Skin care products containing a dangerous ingredient are being sold in South Florida stores. Products advertised to "lighten" skin or "fade" blemishes are commonly found in stores that cater to the Latino, Asian and African American communities.
There's a growing trend fueled by social media and online tutorials that has people turning to products that may contain mercury. Many of those products are safe for use, but some have been reported by health experts to contain mercury.
Federal regulators have warned against the use of products containing more than a trace amount of mercury, or more than 1ppm.
"Think about what is gonna happen if this product is absorbed through your blood stream," Dr. Mercedes Florez-White said. Florez-White, a dermatologist at Florida International University, says products containing mercury can cause serious health problems.
"They can produce kidney failure especially if you use it daily," Florez-White said. But some people are still using the products.
"The question is why would people do it," Dr. Jeffrey Dean Swain said. Swain, author of the book A World of Color, says the want for lighter skin dates back to slavery and colonialism.
"Color does matter and when you are talking about colorism and lightening the skin you are talking about people looking for opportunities," Swain said. In March, NBC 6 Responds found products health experts say contain mercury for sale in South Florida stores.
The products we found are not only available in stores but can also be found for sale online. These products usually are manufactured abroad and sold illegally in the United States, according to the FDA.
One of the products we found for sale is Niuma Lemon Medicated Germicidal Soap. The New York City Health Department has put out a warning that it contains "Elevated levels of mercury."
When we reached out to its maker, Niuma Belleza in Spain, an employee who answered the phone denied the product contained mercury. The company's owner has not answered our emailed questions.
We also found the skin cream, Deluxe Nadinola Bleaching Cream, for sale in a South Florida store. Two different studies have found the maker's products contain more than the FDA'S recommended amount of mercury.
The Jamaican company E.W. Abrahams and Sons, Ltd. has not responded to our inquiry, but in a recent article the company's managing director said there are counterfeit products on the market. "It is out here and we don't know what is in it," he said.
Nadinola-branded products are also made in the U.S. by the company, J. Strickland.
They told us by email they do not "manufacture or sell this product or any product containing mercury. In recent years, J. Strickland has periodically become aware of counterfeit products that use the company's "Nadinola" brand name and or the name "J. Strickland" that have been unlawfully imported or manufactured and sold in the United States. Whenever the company has become aware of these products for sale in retail stores, J. Strickland has notified the retailers that the products are not genuine Nadinola and/or J. Strickland products and are instead counterfeit. J. Strickland would support appropriate regulatory action to eliminate counterfeit products from the market. Products manufactured by J. Strickland have never been the subject of regulatory action due to mercury content nor has testing revealed hidden mercury present in products we produce."
We reached out to the Florida Department of Health to find out who is responsible for keep these products off the shelf. We were told it falls under federal regulation.
When we reached out to the U.S. Food and Drug Administration, a spokesperson told us by email the "FDA is investigating potentially violative products, including foreign manufactured products, marketed for skin lightening or bleaching in the U.S. marketplace and testing those products for the presence of mercury."

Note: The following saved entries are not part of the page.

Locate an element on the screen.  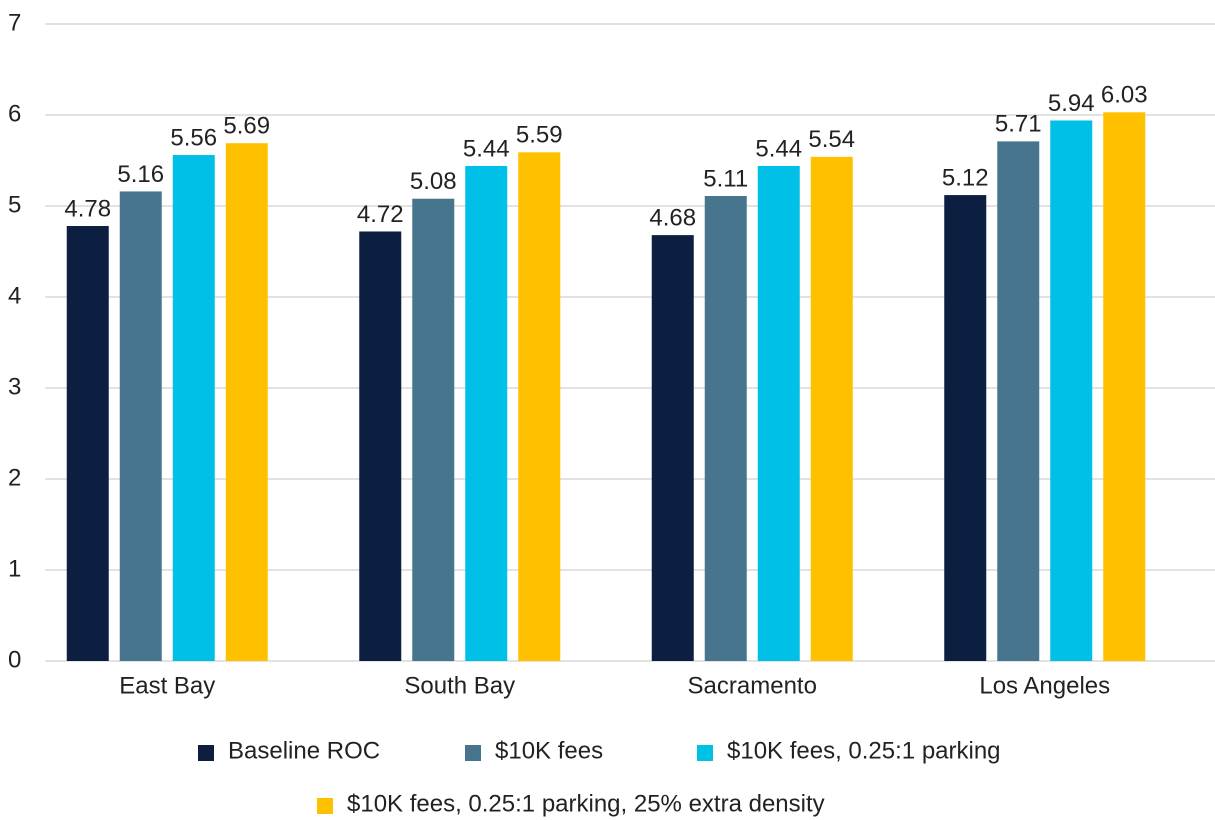
y-tick-label: 6 is located at coordinates (14, 114).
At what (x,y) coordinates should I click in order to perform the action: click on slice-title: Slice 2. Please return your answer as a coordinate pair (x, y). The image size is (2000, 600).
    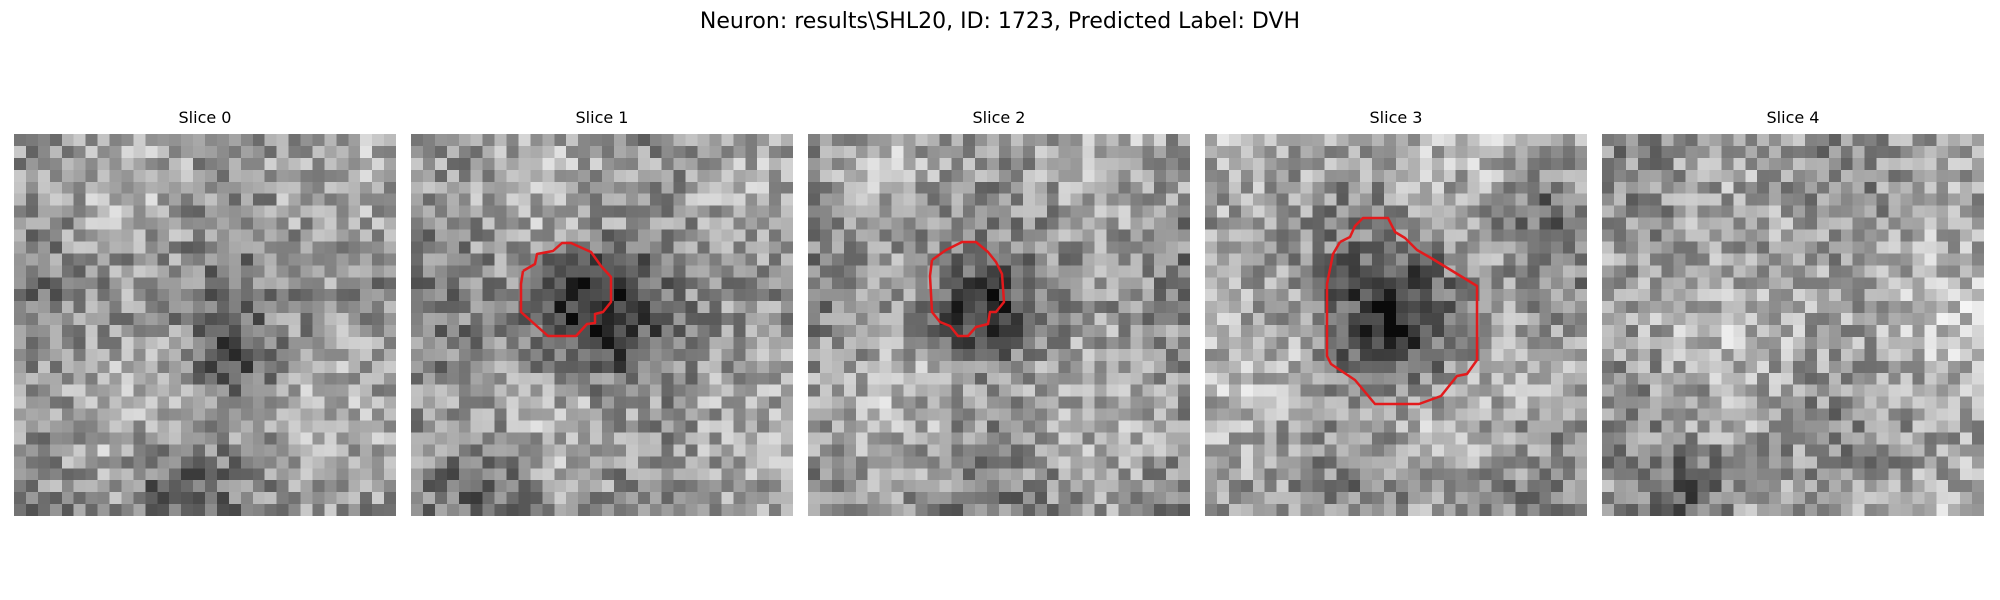
    Looking at the image, I should click on (999, 118).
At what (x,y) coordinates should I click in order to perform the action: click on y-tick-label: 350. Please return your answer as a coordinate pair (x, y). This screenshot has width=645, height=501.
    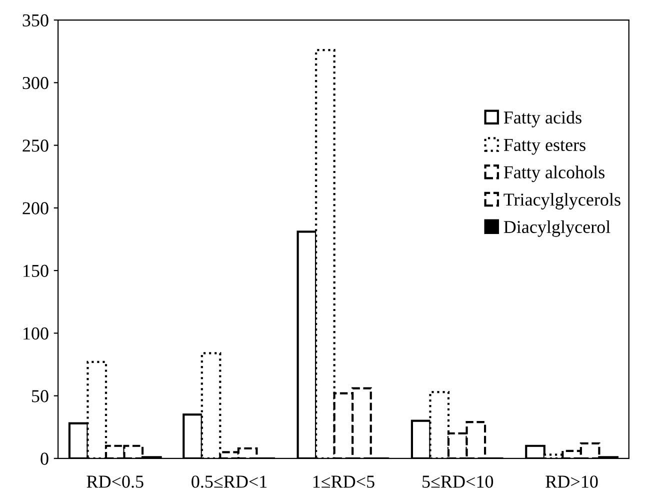
    Looking at the image, I should click on (35, 20).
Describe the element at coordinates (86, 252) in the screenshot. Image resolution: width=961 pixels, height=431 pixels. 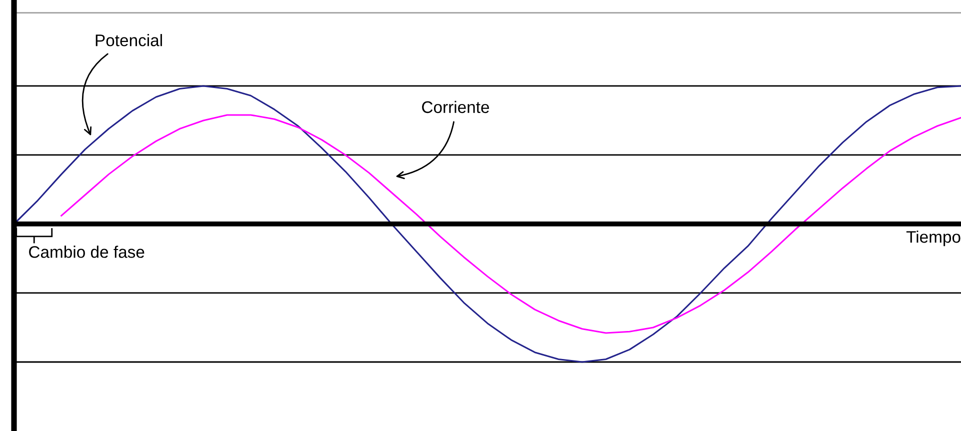
I see `annotation: Cambio de fase` at that location.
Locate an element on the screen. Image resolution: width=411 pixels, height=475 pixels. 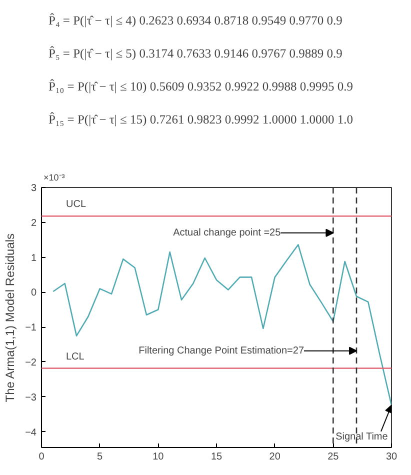
x-tick-label: 0 is located at coordinates (42, 457).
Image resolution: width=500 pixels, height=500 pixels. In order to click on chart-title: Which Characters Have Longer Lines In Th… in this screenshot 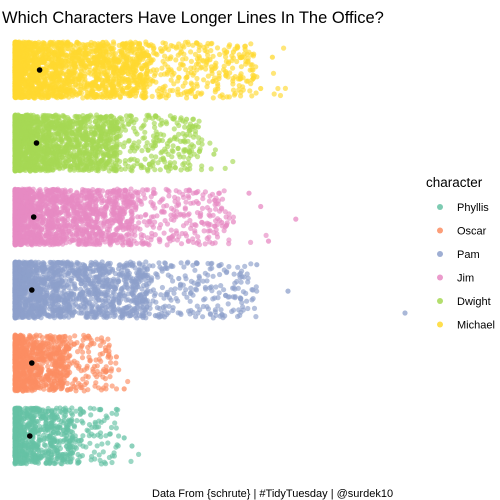, I will do `click(193, 18)`.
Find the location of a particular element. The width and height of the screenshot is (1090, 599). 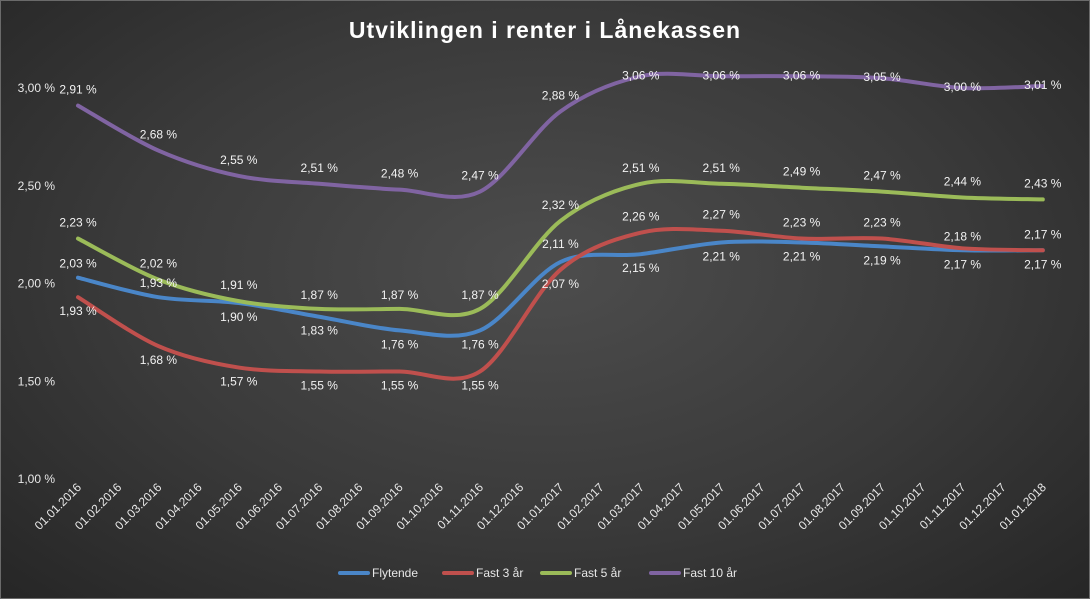

data-label: 2,32 % is located at coordinates (561, 205).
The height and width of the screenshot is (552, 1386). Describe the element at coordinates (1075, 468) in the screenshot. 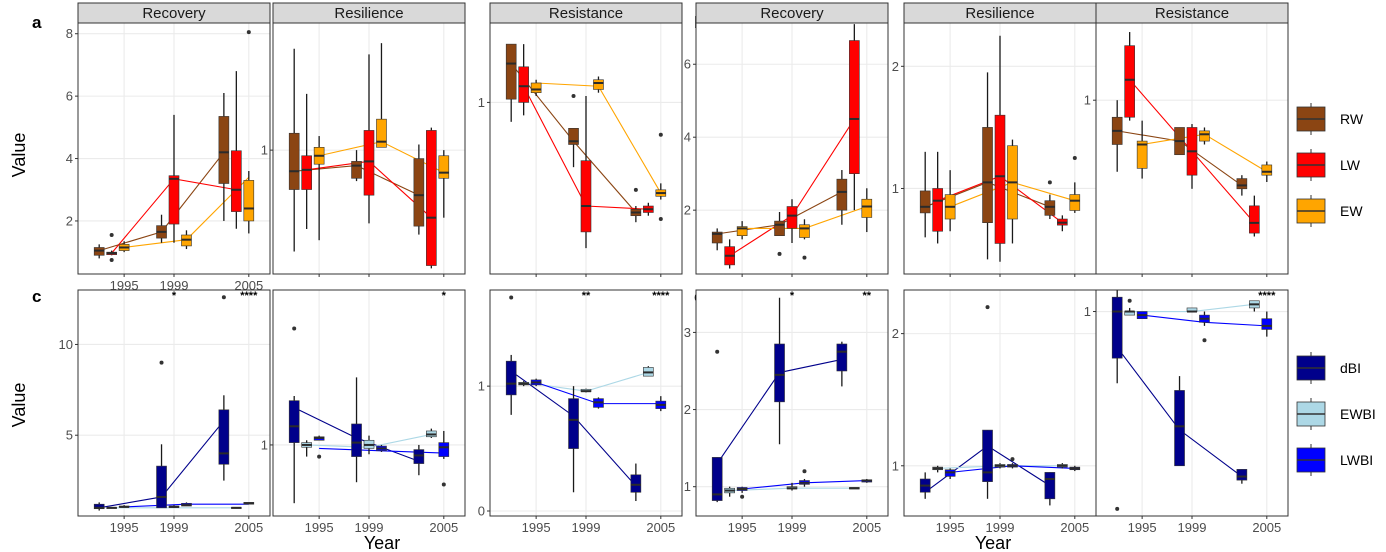

I see `box-lwbi-2005` at that location.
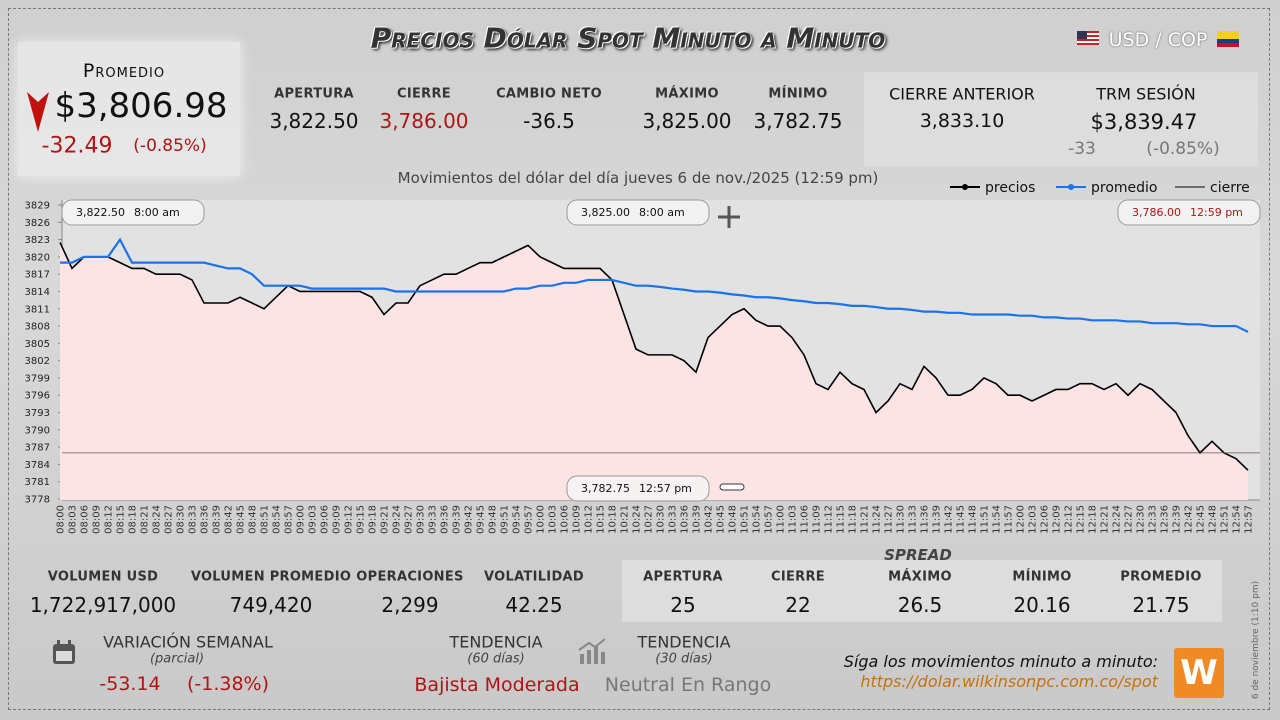 This screenshot has width=1280, height=720. I want to click on trend60-value: Bajista Moderada, so click(497, 685).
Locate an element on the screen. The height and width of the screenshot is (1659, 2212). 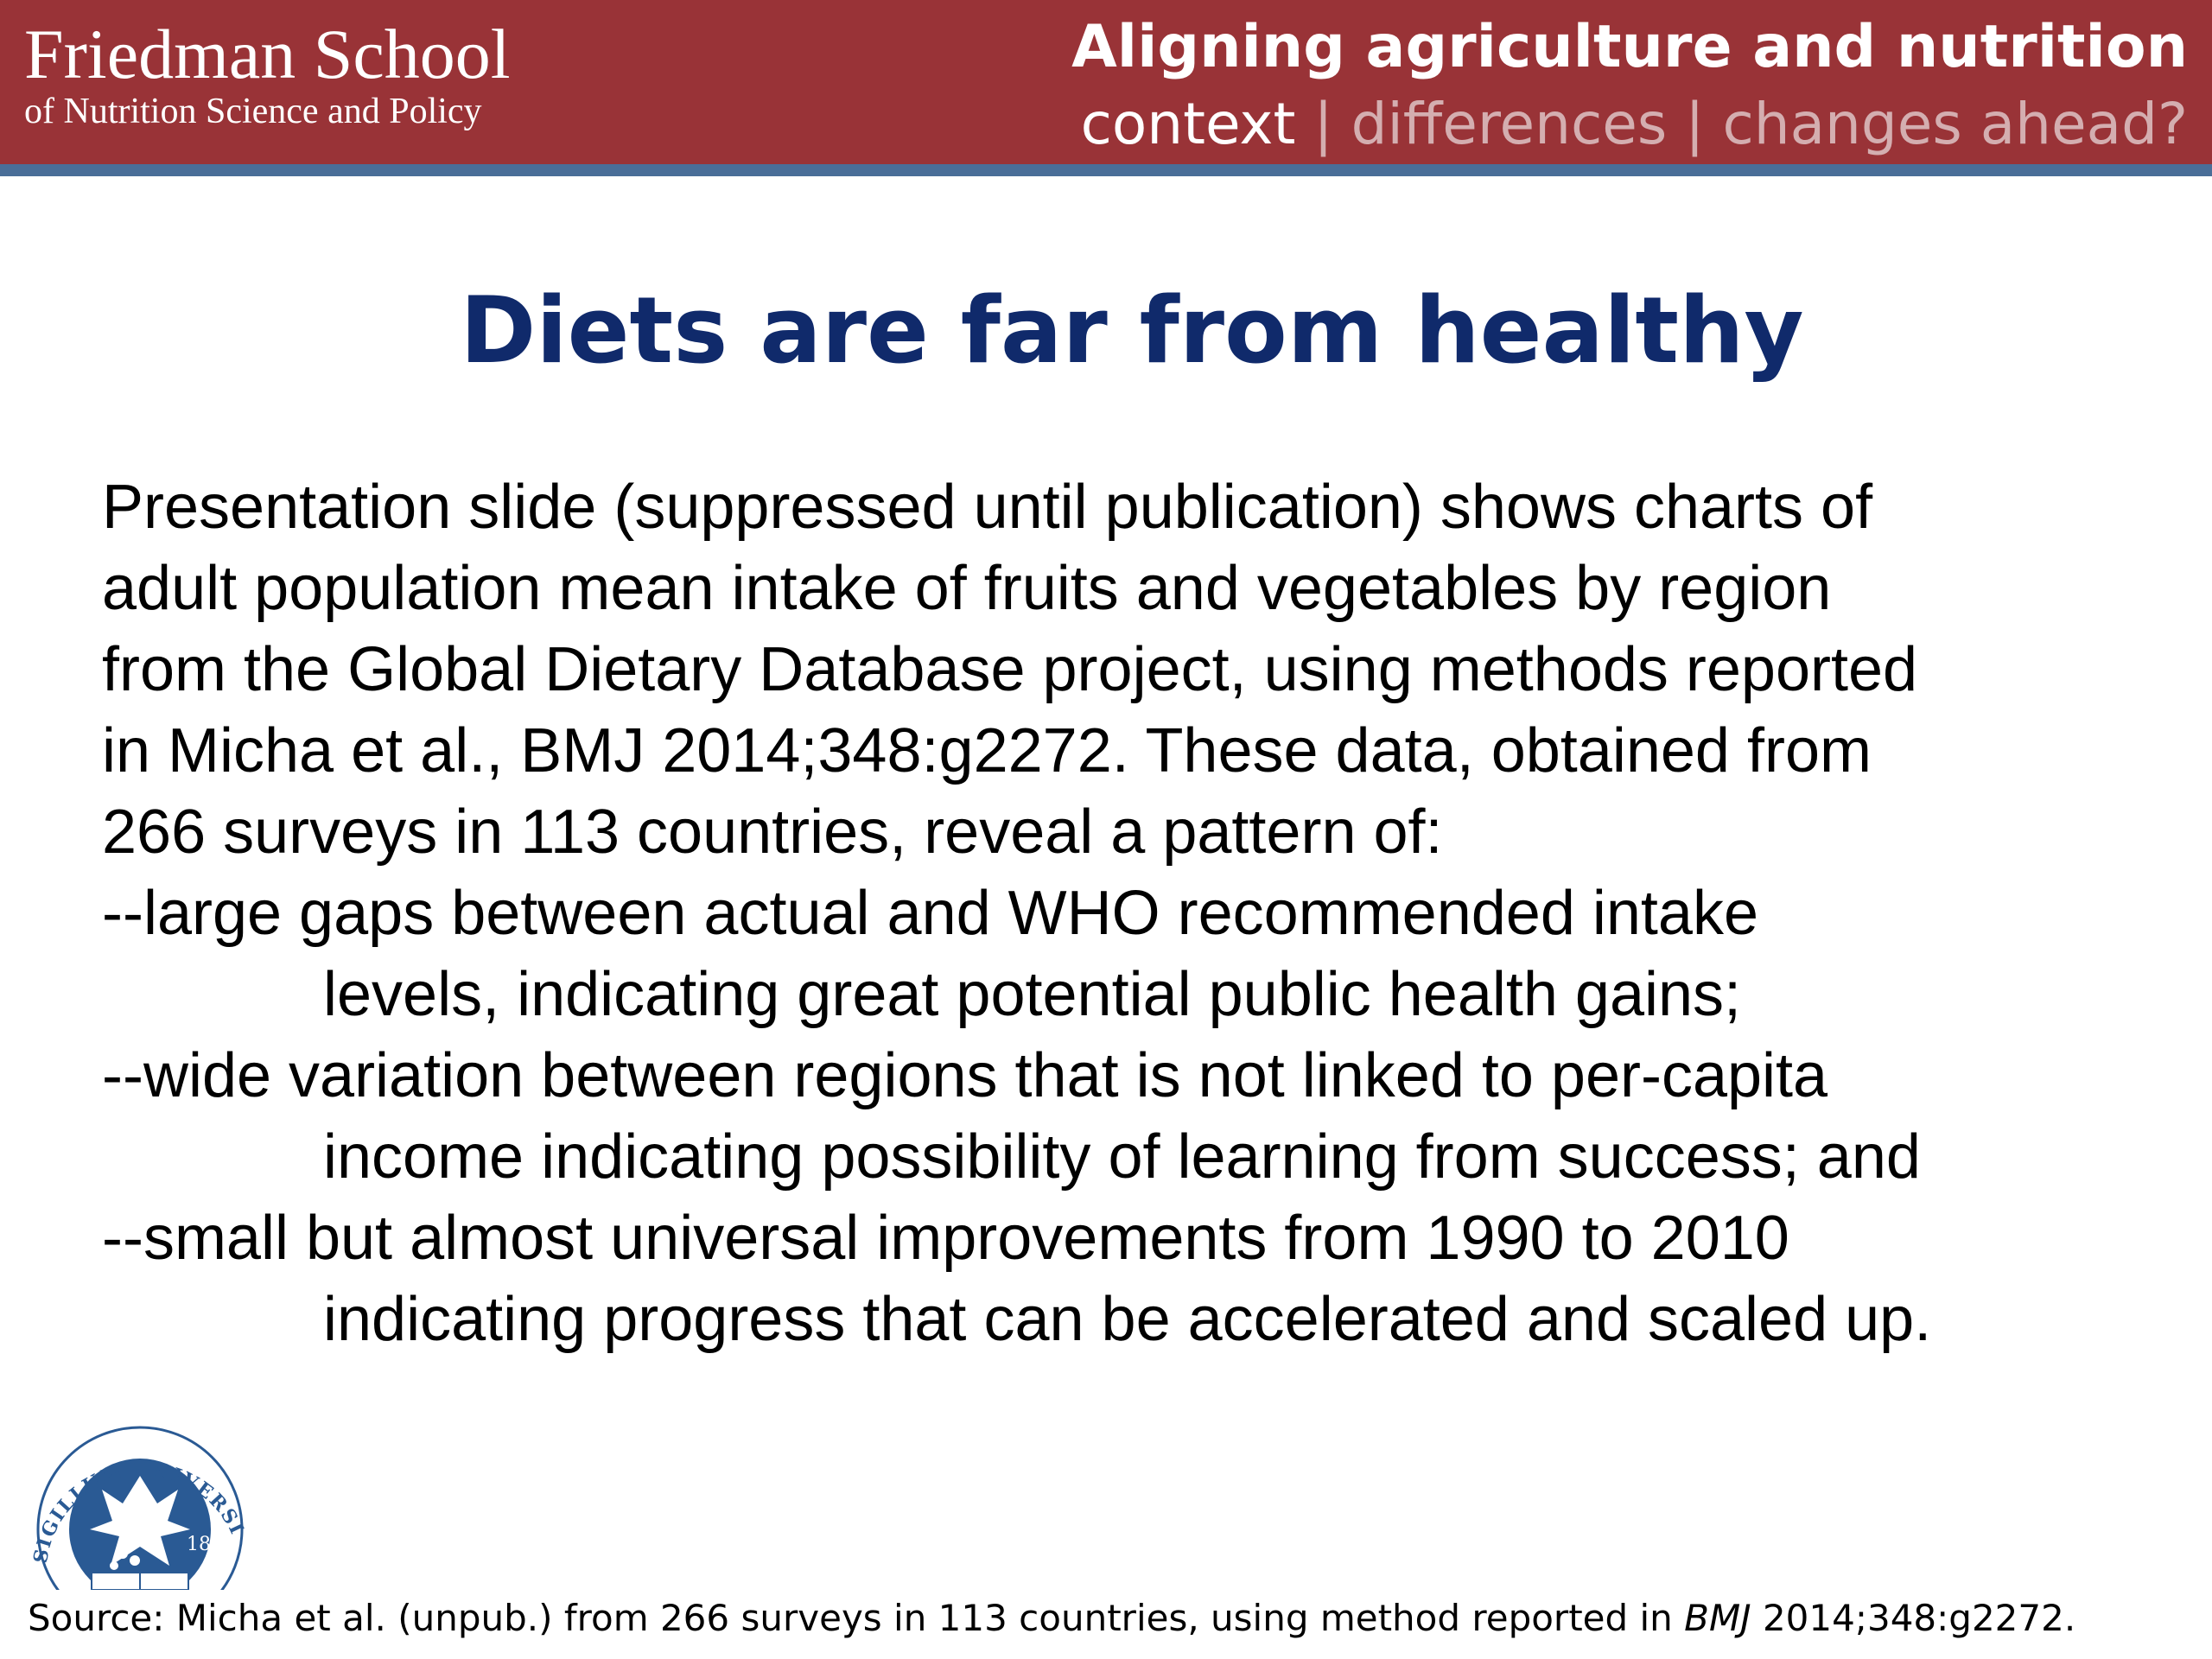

We were also told the FDA may "inspect cosmetic manufacturing facilities and take action against adulterated or misbranded cosmetic products and against companies and individuals who market them. FDA takes action within our legal authority to address violative products through several different means, such as sending warning letters and untitled letters to notify firms that they are violating federal requirements. Failure of a manufacturer or firm to promptly correct violations associated with a cosmetic product on the market may result in enforcement action such as seizure, injunction or, in some situations, criminal prosecution. Additionally, if a product is harmful FDA may issue a public notice warning consumers not to purchase or use the products."
Public notices previously warned consumers to stay away from products with listed ingredients such as mercuric, mercurous chloride and calomel.
We asked the owners of the beauty supply stores where we found the products to speak with us about how they purchased the products to sell, each declined an on-camera interview. However, they did tell us skin lightening products are among their top sellers and they purchase the product from independent sellers.